We adopted a MinHash-based clustering method. It can efficiently apply to large data while covering cases where most text overlaps, not limited to when the strings are completely identical. Simply put, MinHash is a dimensionality reduction technique. It represents the document in a set of words and converts it into integer values, selecting the minimum of hashed function values, hence the term "MinHash".

MinHash's excellent property is that the probability of two sets sharing the same MinHash value equals their Jaccard similarity. By obtaining k independent MinHash values and using these as signatures, known as k-MinHash signatures, you can approach the match rate among document signatures as an approximate similarity.

Here's how we applied it:

First, tokenize the text and mechanically filter only the significant tokens. We retained mainly nouns.
Each message is represented as a set of remaining tokens. This process is called "shingling", and an element of this set is known as a "shingle". To increase accuracy, you can compose the shingle unit with n-gram tokens.
Then, compute a MinHash signature, size k, for each message.

● Written instruction 1: Repeat the MinHash passage word for word, beginning at the words "MinHash's excellent property" and stopping after the words "retained mainly nouns.".
● Written instruction 2: Finish out the next part of the MinHash passage, picking up right after its last sentence.

Stored data entries:
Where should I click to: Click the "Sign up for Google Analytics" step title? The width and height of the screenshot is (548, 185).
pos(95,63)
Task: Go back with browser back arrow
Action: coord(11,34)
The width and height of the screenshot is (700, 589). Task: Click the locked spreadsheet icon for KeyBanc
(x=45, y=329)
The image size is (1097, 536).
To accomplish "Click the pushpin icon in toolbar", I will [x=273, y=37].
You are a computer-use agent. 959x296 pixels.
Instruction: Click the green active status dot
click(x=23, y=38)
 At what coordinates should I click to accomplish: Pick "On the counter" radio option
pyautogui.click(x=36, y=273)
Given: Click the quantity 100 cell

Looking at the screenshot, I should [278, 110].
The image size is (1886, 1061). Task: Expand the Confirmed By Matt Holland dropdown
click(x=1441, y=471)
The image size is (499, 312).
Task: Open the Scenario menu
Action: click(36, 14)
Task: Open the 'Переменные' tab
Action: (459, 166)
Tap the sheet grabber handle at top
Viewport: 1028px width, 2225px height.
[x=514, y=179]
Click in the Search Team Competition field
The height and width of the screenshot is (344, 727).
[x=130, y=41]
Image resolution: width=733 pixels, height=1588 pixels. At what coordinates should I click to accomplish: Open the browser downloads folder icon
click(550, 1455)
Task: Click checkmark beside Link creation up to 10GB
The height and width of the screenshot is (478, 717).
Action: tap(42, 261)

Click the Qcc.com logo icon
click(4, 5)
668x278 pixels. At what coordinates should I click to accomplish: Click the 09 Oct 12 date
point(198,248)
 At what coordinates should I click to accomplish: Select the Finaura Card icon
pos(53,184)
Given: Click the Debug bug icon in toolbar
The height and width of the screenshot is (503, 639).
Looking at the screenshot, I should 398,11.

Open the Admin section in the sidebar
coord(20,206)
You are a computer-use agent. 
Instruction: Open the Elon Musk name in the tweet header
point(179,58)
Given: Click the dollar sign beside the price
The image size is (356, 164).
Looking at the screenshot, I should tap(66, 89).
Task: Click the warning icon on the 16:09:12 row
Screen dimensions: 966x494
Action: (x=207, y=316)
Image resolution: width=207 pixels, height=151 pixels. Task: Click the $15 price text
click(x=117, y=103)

● Right answer 1:
MinHash's excellent property is that the probability of two sets sharing the same MinHash value equals their Jaccard similarity. By obtaining k independent MinHash values and using these as signatures, known as k-MinHash signatures, you can approach the match rate among document signatures as an approximate similarity.

Here's how we applied it:

First, tokenize the text and mechanically filter only the significant tokens. We retained mainly nouns.

● Right answer 2:
Group messages with the same signature into a single cluster. While it's possible to use distance-based clustering with signature match rates as similarities, our issue was that having some messages misremoved or unremoved didn't lead to significant impacts, so we chose a simpler method.
In each cluster, retain only one message, categorizing the rest as duplicates, and eliminate them.

MinHash-based message duplication removal process

When k is large, only fully identical texts are assigned to the same cluster. As k lowers, texts with less overlap also group together. To find a k value suitable for deduplication, we use a similarity metric for messages within a cluster. Existing general clustering evaluation metrics compute similarities for every pair of instances, leading to a high computational load. Instead, we defined a diversity metric that calculates for sets $\{S_i\}$ in a cluster with linear time complexity:

$\mathrm{SetDiv}(\{S_i\}):={\LARGE \frac{|\cup_i{S_i}|-|\cap_i{S_i}|}{\sum_i{|S_i|}}}$

This metric equals 1 when $|\cap_i{S_i}|=0$ and $|\cup_i{S_i}| = \sum_i{|S_i|}$ meaning there are no common elements among any two sets; conversely, if $|\cup_i{S_i}| = |\cap_i{S_i}|$ , where all sets are identical, it becomes 0. When $\mathrm{SetDiv}(\{S_i\}) = p \in (0, 1)$ , the influence of the intersection size term decreases as the number of sets increases, it can be approximated as $\mathrm{SetDiv}(\{S_i\}) \approx |\cup_i{S_i}| / \sum_i{|S_i|}$ . As a result, $p$ proportion can be considered to consist of unique elements that don't appear in other sets and are only present once.

Naturally, we define the overlap degree as $\mathrm{SetDup} := 1-\mathrm{SetDiv}$ . Finally, calculate the average overlap degrees of all clusters to measure overall clustering quality.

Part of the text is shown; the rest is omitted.